By default `.apply` performs safety checks to ensure identical structure if multiple nested objects are given. If the arguments have identical structure by design, then these integrity checks may be turned off by specifying `_safe=False`. Please refer to the docs of `plyr.apply`.

`plyr.ragged` is a special version of `.apply` which implements leaf broadcasting semantics. When processing multiple nested objects it allows one structure to subsume the other structures: any intermediate leaf data **is broadcasted deeper into the hierarchy** of the other nested structures.
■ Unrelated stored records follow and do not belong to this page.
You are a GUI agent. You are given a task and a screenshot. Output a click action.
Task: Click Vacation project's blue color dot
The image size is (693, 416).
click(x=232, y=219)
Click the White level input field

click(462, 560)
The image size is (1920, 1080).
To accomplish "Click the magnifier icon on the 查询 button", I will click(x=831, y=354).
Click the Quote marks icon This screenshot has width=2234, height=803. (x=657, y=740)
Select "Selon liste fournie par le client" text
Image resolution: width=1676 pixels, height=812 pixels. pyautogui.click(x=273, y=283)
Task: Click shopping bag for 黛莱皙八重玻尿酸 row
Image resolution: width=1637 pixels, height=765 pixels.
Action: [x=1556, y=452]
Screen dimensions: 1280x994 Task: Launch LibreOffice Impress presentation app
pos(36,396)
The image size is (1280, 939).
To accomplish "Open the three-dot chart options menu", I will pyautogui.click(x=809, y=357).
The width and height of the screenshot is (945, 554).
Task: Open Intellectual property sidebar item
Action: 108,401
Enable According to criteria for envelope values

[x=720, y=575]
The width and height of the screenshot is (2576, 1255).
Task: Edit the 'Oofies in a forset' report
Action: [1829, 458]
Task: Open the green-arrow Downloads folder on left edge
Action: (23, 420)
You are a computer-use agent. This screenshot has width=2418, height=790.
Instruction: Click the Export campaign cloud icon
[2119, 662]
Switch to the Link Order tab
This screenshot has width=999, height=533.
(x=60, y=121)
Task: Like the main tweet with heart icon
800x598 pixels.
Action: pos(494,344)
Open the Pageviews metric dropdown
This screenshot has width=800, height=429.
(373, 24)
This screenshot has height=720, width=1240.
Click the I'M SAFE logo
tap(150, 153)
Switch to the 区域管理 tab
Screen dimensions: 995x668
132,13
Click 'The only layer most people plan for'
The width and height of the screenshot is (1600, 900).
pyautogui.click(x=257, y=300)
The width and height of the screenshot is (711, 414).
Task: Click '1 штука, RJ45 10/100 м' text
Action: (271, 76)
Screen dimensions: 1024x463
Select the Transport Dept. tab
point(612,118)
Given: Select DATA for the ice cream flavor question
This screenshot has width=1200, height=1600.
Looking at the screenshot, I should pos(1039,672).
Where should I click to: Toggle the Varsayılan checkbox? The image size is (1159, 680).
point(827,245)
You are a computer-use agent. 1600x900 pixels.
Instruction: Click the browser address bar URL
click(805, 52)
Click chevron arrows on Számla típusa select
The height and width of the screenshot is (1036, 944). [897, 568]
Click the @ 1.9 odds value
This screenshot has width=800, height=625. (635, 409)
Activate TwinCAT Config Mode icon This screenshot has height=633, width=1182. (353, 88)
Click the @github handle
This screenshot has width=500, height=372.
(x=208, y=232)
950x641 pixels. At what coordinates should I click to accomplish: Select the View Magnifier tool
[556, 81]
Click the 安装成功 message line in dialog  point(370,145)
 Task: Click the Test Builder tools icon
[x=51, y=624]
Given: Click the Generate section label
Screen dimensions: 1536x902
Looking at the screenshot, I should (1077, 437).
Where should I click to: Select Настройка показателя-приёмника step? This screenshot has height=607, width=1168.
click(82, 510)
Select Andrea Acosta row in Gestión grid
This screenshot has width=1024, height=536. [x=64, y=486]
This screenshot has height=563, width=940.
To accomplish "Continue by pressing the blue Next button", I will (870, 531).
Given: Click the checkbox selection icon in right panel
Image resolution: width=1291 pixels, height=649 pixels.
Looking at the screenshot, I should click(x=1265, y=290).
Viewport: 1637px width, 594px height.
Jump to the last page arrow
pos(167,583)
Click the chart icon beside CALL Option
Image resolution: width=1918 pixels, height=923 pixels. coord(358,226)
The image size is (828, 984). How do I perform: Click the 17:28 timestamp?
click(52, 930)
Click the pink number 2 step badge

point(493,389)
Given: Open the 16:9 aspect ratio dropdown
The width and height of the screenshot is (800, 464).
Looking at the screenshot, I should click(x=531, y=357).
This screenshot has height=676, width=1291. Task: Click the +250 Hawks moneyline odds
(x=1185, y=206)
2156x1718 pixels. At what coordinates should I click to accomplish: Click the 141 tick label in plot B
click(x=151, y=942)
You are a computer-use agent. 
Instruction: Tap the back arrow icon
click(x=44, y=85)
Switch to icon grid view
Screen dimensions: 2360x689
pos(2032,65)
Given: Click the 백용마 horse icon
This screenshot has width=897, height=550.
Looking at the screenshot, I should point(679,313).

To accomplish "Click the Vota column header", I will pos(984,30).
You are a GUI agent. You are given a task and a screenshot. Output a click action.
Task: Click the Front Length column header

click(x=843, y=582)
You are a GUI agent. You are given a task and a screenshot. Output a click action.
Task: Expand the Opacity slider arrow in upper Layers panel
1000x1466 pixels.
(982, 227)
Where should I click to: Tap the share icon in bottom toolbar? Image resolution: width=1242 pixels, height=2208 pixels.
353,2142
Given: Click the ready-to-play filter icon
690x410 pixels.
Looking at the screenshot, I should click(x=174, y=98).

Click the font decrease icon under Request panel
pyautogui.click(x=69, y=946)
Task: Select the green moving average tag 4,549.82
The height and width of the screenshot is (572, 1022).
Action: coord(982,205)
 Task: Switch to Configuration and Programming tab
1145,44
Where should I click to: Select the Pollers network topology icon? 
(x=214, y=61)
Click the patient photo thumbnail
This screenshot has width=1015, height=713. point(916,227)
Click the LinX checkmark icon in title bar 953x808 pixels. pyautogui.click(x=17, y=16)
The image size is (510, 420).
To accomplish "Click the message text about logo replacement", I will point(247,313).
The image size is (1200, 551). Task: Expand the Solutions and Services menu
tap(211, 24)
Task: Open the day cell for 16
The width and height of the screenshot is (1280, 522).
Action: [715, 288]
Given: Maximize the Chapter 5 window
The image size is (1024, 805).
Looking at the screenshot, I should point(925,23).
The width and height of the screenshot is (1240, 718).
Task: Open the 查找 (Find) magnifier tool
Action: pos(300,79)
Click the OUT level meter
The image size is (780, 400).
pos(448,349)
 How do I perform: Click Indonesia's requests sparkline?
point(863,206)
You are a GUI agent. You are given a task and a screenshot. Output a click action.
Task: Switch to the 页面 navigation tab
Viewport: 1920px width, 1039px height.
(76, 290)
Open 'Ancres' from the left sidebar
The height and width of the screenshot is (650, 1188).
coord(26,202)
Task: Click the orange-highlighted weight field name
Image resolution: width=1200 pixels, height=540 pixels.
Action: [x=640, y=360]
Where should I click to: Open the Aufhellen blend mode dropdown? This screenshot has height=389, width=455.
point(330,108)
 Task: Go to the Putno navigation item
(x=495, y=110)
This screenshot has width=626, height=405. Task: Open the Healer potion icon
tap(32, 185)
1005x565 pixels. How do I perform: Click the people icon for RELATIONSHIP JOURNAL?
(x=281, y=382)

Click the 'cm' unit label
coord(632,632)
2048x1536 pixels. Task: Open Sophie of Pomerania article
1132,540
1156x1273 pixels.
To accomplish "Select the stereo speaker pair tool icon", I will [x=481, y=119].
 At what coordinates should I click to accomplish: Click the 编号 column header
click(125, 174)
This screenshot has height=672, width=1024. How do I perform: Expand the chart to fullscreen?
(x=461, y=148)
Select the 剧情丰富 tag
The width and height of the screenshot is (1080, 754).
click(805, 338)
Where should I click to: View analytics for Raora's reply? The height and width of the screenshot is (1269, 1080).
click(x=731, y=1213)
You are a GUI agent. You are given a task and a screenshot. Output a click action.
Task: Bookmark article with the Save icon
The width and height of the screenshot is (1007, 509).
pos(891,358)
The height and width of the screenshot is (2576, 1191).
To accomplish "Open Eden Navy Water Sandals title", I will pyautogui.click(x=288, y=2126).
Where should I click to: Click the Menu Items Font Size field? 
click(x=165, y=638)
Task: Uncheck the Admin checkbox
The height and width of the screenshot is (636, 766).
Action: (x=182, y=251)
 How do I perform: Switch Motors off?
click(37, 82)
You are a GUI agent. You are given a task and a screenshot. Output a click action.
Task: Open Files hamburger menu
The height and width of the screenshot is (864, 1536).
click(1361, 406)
Please refer to `./doc/mapping_structures.ipynb` for details.


## Serializing and deserializing

Serialization and deserialization of nested objects can be done by `.flatten` and `.unflatten`. The following snippet shows how to represent a given nested object as a flat list and then undo the process.

```python
import plyr

o = [1, (2, 3), {"a": (4, 5), "z": {"a": 6}}, 7]

flat, skel = plyr.flatten(o)
assert o == plyr.unflatten(flat, skel)

flat
# output: ([1, 2, 3, 4, 5, 6, 7]
```

This next example demonstrates how to unpack a stream of data into nested objects.

```python
stream, _ = iter(range(13)), None

struct = ({"foo": _, "bar": [_, _]}, _)

objects = [plyr.unflatten(stream, struct) for _ in range(3)]
```

The following example illustrates how to compute the a functon over a nested object and *invert* the structure (see `.iapply`):

```python
import plyr


def func(x, y):
    return {"z": x * y}, -y


# `inverted` shall nests the original structure of `o` _under_ func's
#  return-value structure
flat, struct = plyr.flatapply(func, (2, {"a": 1},), (4, {"a": 3},))
inverted = plyr.apply(plyr.unflatten, *flat, _star=False, struct=struct)

inverted
# output: ({'z': (8, {'a': 3})}, (-4, {'a': -3}))
```

## Other Examples

Below we perform something fancy with `numpy`. Specifically, we stack outputs from some experiments (dicts of arrays), to get the standard deviation between the results.

```python
import plyr
import numpy as np


# some computations
def experiment(j):
    return dict(
        a=float(np.random.normal()),
        u=np.random.normal(size=(5, 2)) * 0.1,
        z=np.random.normal(size=(2, 5)) * 10,
    )


# run 10 replications of an experiment
results = [experiment(j) for j in range(10)]

# stack and analyze the results (np.stack needs an iterable argument)
res = plyr.apply(np.stack, *results, axis=0, _star=False)

# get the shapes
shapes = plyr.apply(lambda x: x.shape, res)

# compute the std along the replication axis
plyr.apply(np.std, res, axis=0)
```

You may notice that `.apply` is very _unsophisticated_: it applies the specified function to the leaf data regardless of its type, and every dict, list, or tuple is _always_ treated as a nested container.